A Arqueologia de Interesses na Colonialidade Financeira: quem a reproduz no Brasil?
DOI:
https://doi.org/10.21446/scg_ufrj.v20i3.65982Resumo
Este artigo investiga os mecanismos contemporâneos de reprodução da colonialidade financeira no Brasil, por meio de uma análise crítica dos atores, incentivos e estruturas que operam a subordinação epistêmica e material do campo financeiro nacional. A partir do referencial da colonialidade do saber e do poder, articula-se uma arqueologia de interesses para revelar como agentes locais, como reguladores, universidades, setor financeiro e produção científica, internalizam e operacionalizam lógicas exógenas, especialmente por meio da adoção acrítica de normativas internacionais, como as IFRS, e da financeirização de esferas públicas.

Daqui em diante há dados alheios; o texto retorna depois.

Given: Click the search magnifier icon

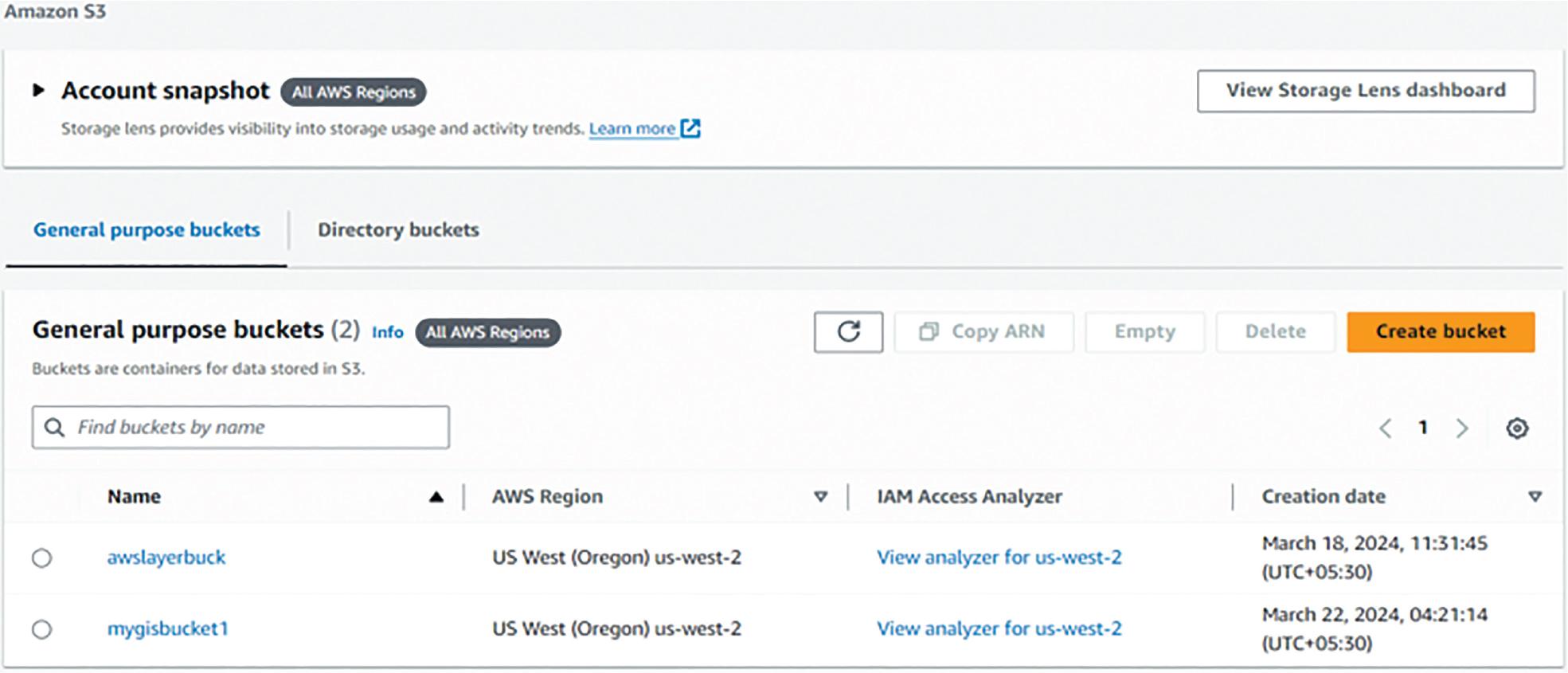Looking at the screenshot, I should click(54, 428).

O estudo propõe uma agenda decolonial em finanças baseada na reterritorialização do conhecimento, na crítica aos padrões hegemônicos de validação e na valorização de epistemologias situadas. Ao tensionar os limites do pensamento financeiro dominante, busca-se abrir espaço para práticas e teorias comprometidas com justiça social, autonomia cognitiva e transformação estrutural em contextos periféricos. Ademais, ao explorar a colonialidade do conhecimento e seus impactos na teoria e prática financeira, o estudo destaca como práticas e perspectivas globais frequentemente ignoram contextos locais e específicos, como o do Brasil. Essa perspectiva incentiva a produção de conhecimento financeiro mais alinhado com as realidades e necessidades dos países do Sul global, possibilitando uma análise crítica dos impactos sociais e econômicos. Além disso, promove o desenvolvimento de uma visão mais inclusiva e emancipadora, essencial para a criação de políticas e práticas que favoreçam um mercado mais justo e igualitário.